"I am incarcerated. I have no family or friends in the free world, Christian or otherwise, who visit or write me. It has been difficult for me to come back to God because I felt that just as my family and friends no longer wanted anything to do with me, that God likewise wouldn't want anything to do with me either." A prisoner named James spoke these painful words in a letter to Prison Fellowship Ministries. He is seeking a pen pal, someone to model to him the unconditional love of God. 
Families of inmates are also sentenced to a life of their own emotional, financial and moral struggles. Unfortunately, many people view the families of inmates as "guilty by association," making them innocent victims. These families must deal with endless indignities and embarrassments, or must end their relationship with the inmate entirely. The pain of isolation and damaging weight of hardships can cloud the lives of both the prisoner and his or her family with despair. But, Jesus calls us to boldly reach into their dark world with the healing, forgiving, loving light of hope.
Jesus said, "For I was hungry and you gave me something to eat, I was thirsty and you gave me something to drink, I was a stranger and you invited me in, I needed clothes and you clothed me, I was sick and you looked after me, I was in prison and you came to visit me … I tell you the truth, whatever you did for one of the least of these brothers of mine, you did for me." (Matthew 25: 35,36,40 (NIV)) These profound words beckon each one of us to seek the face of Jesus in all people and take action to lighten their burden with the love of God.

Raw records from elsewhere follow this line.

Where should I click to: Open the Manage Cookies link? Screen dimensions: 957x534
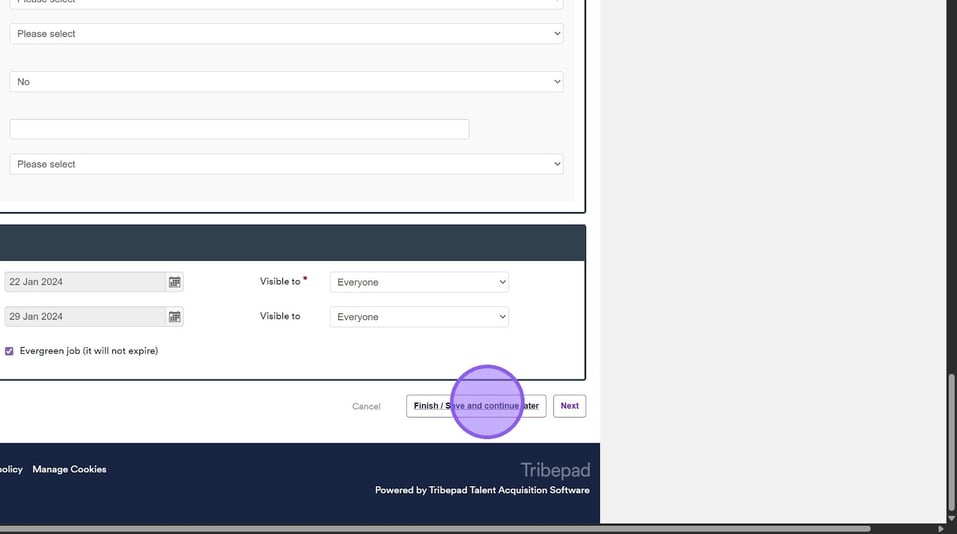69,469
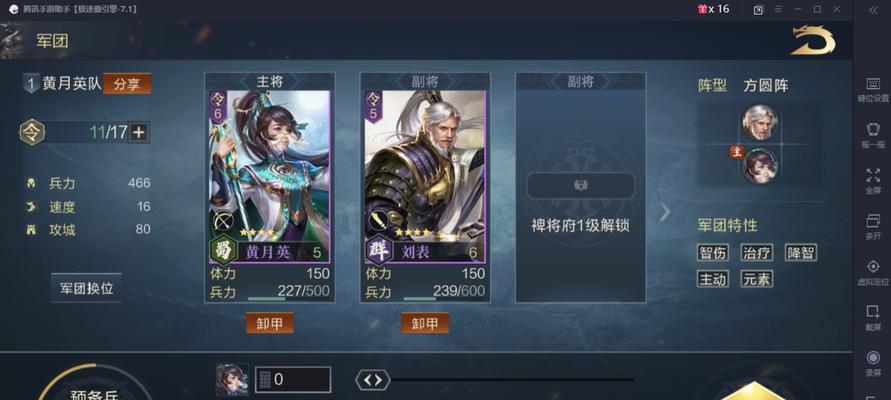891x400 pixels.
Task: Start recording with 录屏 icon
Action: pyautogui.click(x=873, y=357)
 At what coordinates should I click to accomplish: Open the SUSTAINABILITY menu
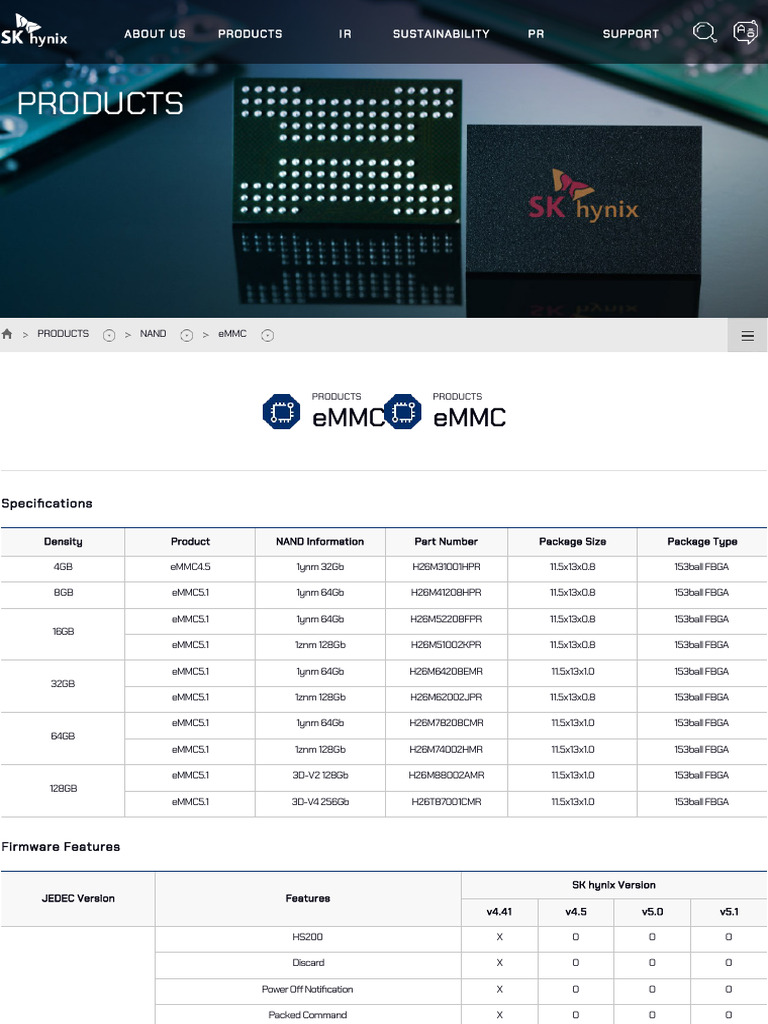click(x=441, y=34)
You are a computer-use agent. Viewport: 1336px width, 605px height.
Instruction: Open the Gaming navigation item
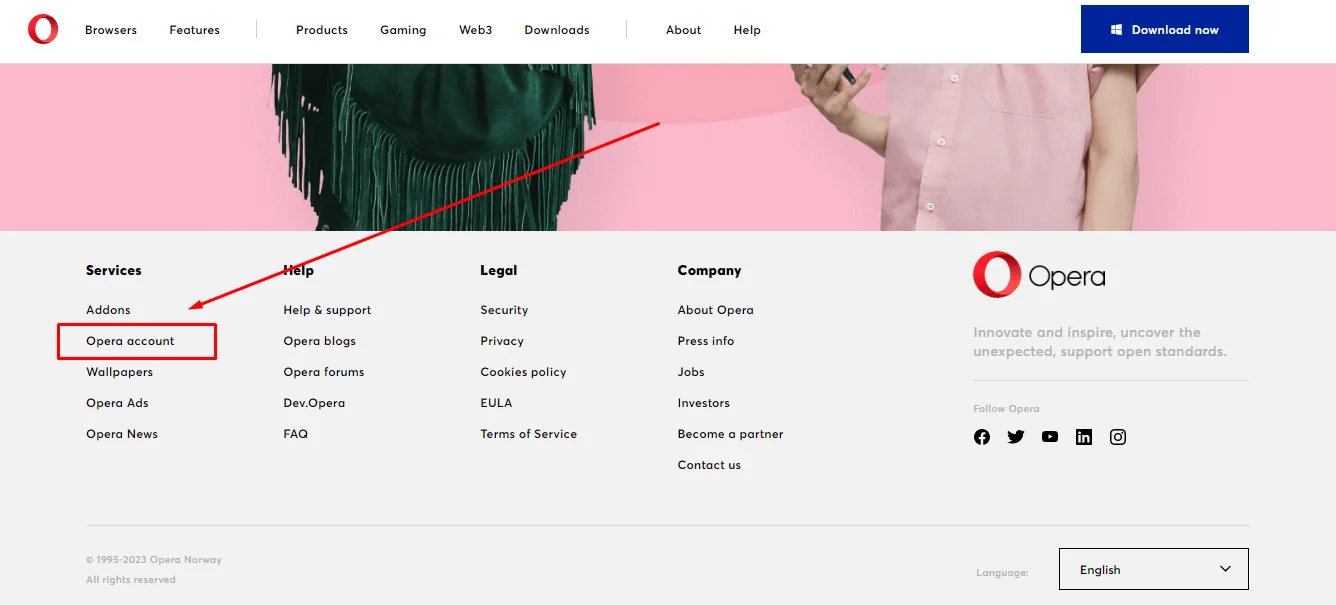[402, 29]
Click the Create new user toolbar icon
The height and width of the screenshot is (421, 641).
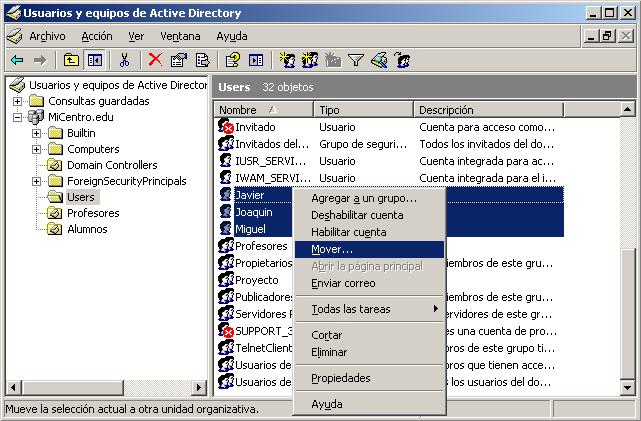tap(287, 60)
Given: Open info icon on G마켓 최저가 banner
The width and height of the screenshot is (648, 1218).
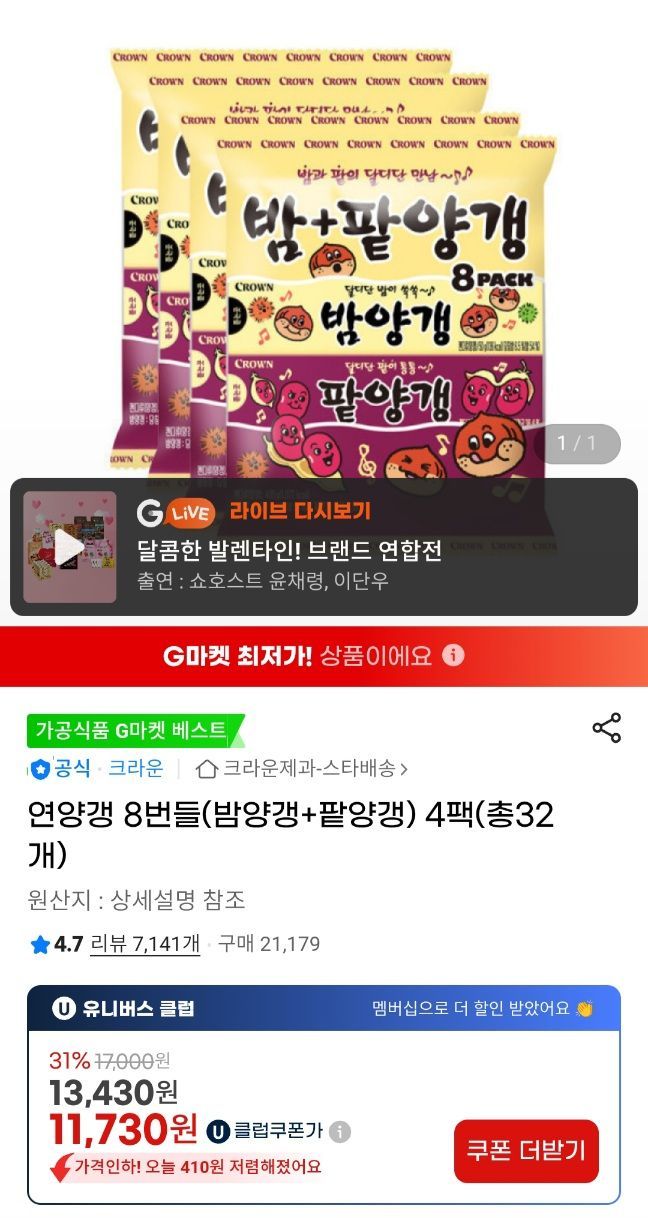Looking at the screenshot, I should pyautogui.click(x=453, y=655).
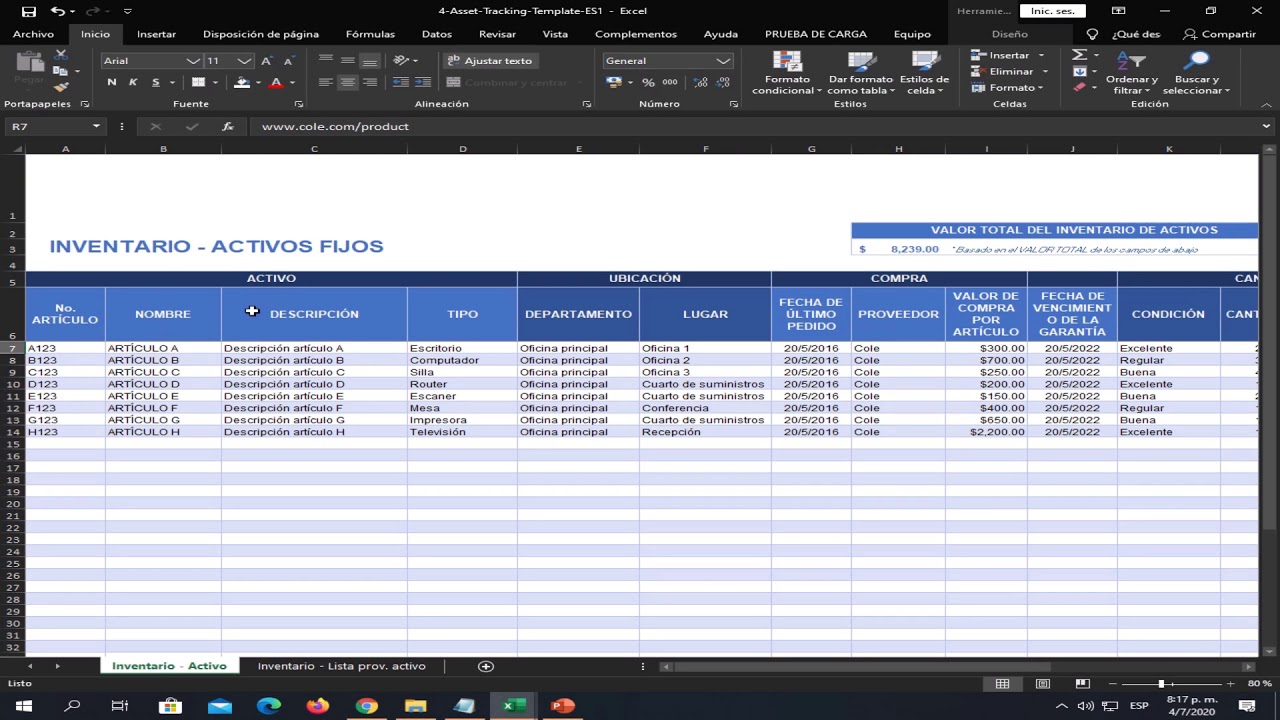Viewport: 1280px width, 720px height.
Task: Toggle Ajustar texto wrap option
Action: pyautogui.click(x=489, y=61)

This month make a commitment as a small group to befriend an inmate and/or an inmate's family.
First, decide on your group's commitment level. Will you reach out to an inmate, to an inmate's family, or both? Contact your local prison or jail chaplain, explain your intentions, and ask for recommendations of inmates and their families.
Next, establish the details of your commitment and create a plan of action. Your group members can write to and pray for an inmate, visit him or her at the facility (you will need to be added to the prisoner's approved visiting list), and/or help to supply some of his or her needs (ask the chaplain for a list of the prisoner's needs). If your group decides to adopt an inmate's family, consider involving the family in your small group activities such as picnics, athletic events, movies, or game nights. Provide gifts and dinner for Christmas and birthdays. Throughout the year, keep in mind the needs of the children by giving them clothes, school supplies, and shoes.
- Develop an agreement between the inmate, and/or family, and your small group. This agreement should contain clear boundaries and consequences for violating the agreement. Group members should never visit the inmate alone.
This outreach requires a long-term commitment, but witnessing God's love break through the bars of isolation, rejection, and fear will break through the bars of prejudice, judgment, and indifference in the hearts of each person in your small group.